Posted on September 20, 2012 at 5:58 pm

B+
Lowest Recommended Age: Adult
MPAA Rating: Rated R for sexual content, graphic nudity, and language
Profanity: Extremely strong, explicit, and crude language
Alcohol/ Drugs: Smoking, drinking and drunkenness
Date Released to Theaters: September 21, 2012
Amazon.com ASIN: B008V0OKGG

In the sixth movie from virtuoso writer-director P.T. Anderson (“There Will be Blood,” “Boogie Nights”), we see Freddie (Joaquin Phoenix) pause on the dock to look at what seems like the ultimate dream of civilization, a party on board a luxurious yacht filled with light, glamour, elegance, and belonging.  He served in the Navy in WWII and his adjustment to civilian life has been troubled.  Now, after losing his jobs as a department store portrait photographer and a field worker, with no connection to any thing or person or place or plan and no special skill except for the ability to make very potent alcoholic drinks out of whatever chemicals are at hand, the glow of the party and the people on the ship draws him in with a combination of the exotic and the familiar.  He hops over the railing like an experienced sailor and somehow both improbably and inevitably he is taken in by the group and its leader (Philip Seymour Hoffman), called Lancaster Dodd by the authorities but Master by everyone else.

The party is for Dodd’s daughter, who is getting married.  The Master himself is performing the ceremony, but more than that, as we will see him do throughout the story, he acts as a full-time master-of ceremonies as much as he is a teacher or leader of what seem to be a perpetual group of rapt followers.  He invites Freddie to join them, and to keep making his powerfully intoxicating (and memory-destroying) elixer.

The Master’s acolytes are subjected to a series of private and public interviews, where they are asked to reveal the most intimate details of their lives, and seemingly random and sometimes humiliating tasks.  The followers sit in chairs as though they are watching a play as Freddie paces back and forth between the window and the wall, ordered to describe what he sees.  The Master, who describes himself as to Freddie as “a writer, a doctor, a nuclear physicist and a theoretical philosopher, but above all, I am a man, a hopelessly inquisitive man, just like you.”  Self-aggrandizing, pompously un-pompous, and demonstrably false on its face.  If Dodd was in fact inquisitive, he would have noticed that Freddie is not at all inquisitive.  He operates entirely on instinct and lives almost entirely in the moment, musing only about his lost love, a 16-year-old neighbor he romantically idealizes though he has not seen or contacted her for years, and about his most animalistic carnal urges.  At the group’s evening gathering, he imagines all of the women naked — old, young, even the pregnant wife of the Master (Amy Adams).

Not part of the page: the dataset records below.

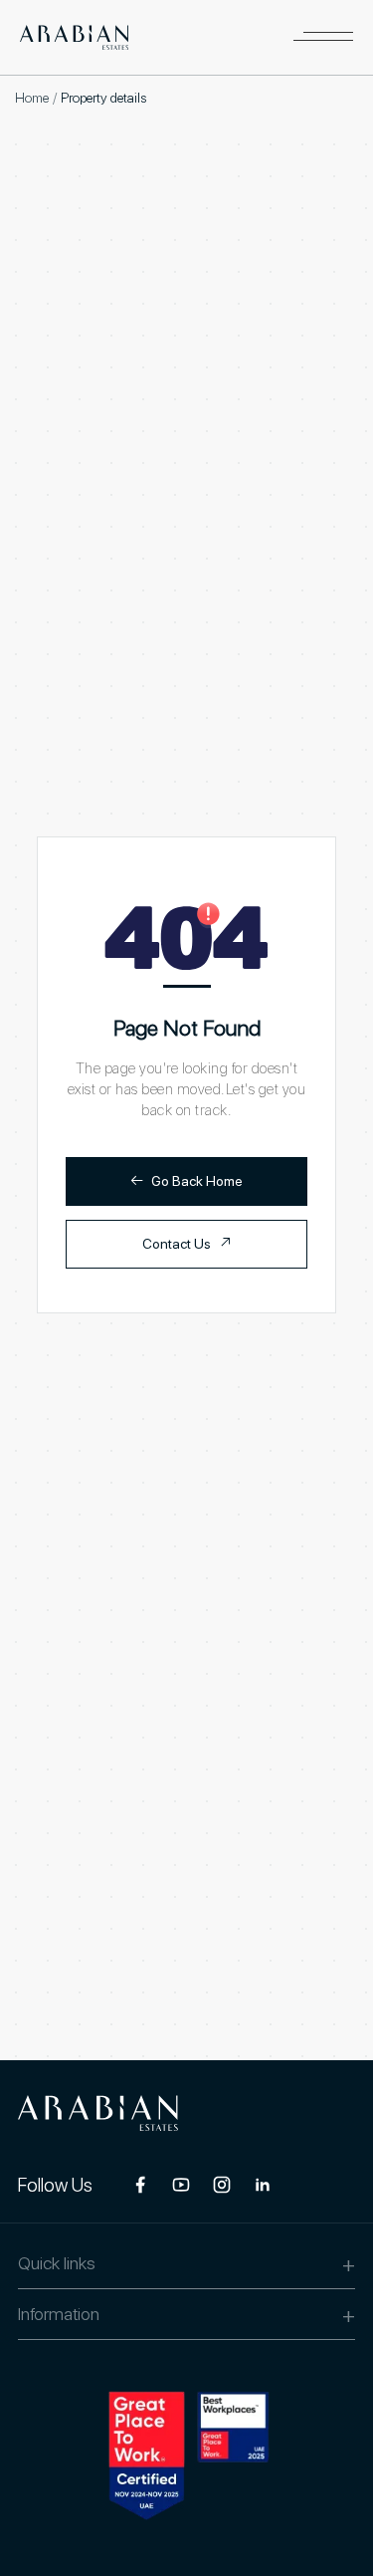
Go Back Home (186, 1180)
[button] (323, 37)
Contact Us (187, 1243)
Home (32, 98)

It is sumptuously photographed in 70mm (try to see it on the big screen it was shot to fill), and has a jumpy, provocative score by Jonny Greenwood punctuated with retro standards from the American Songbook.  Ella Fitzgerald sings “Get Thee Behind Me Satan” as Freddie tries to keep his impulses in check.  The performances are breathtaking in their scope, commitment, intelligence, and humanity.  The frequent clashes of styles between Phoenix’s nearly feral Method approach, Hoffman’s more thoughtful, structure, and Adams’ iron-willed emotionalism are like timed flares going off to illuminate the story.  Freddie is referred to repeatedly as an able-bodied seaman but his body seems anything but able.  He is dark, stiff and hunched over, his elbows awkwardly extended back with his hands on his hips as his shoulders bend forward, his mouth twisted to one side when he speaks.  Hoffman’s blondness, brilliantly photographed by Mihai Malaimare Jr., makes him seem leonine.  He moves like a big, magnificent cat.  As in Anderson’s “Boogie Nights,” this is the story of a group of people who create a sort of family.  As in his “There Will Be Blood,” it is the story of two men held together by a complicated and sometimes toxic blend of fear, respect, longing, and power.  There is a chilliness and remove that keeps the struggle from feeling personal.  Perhaps it is a metaphor about post-WWII America, overwhelmed by its own success, audacious, overconfident, careless, and, as ever, struggling between head and heart, past and future, body and soul.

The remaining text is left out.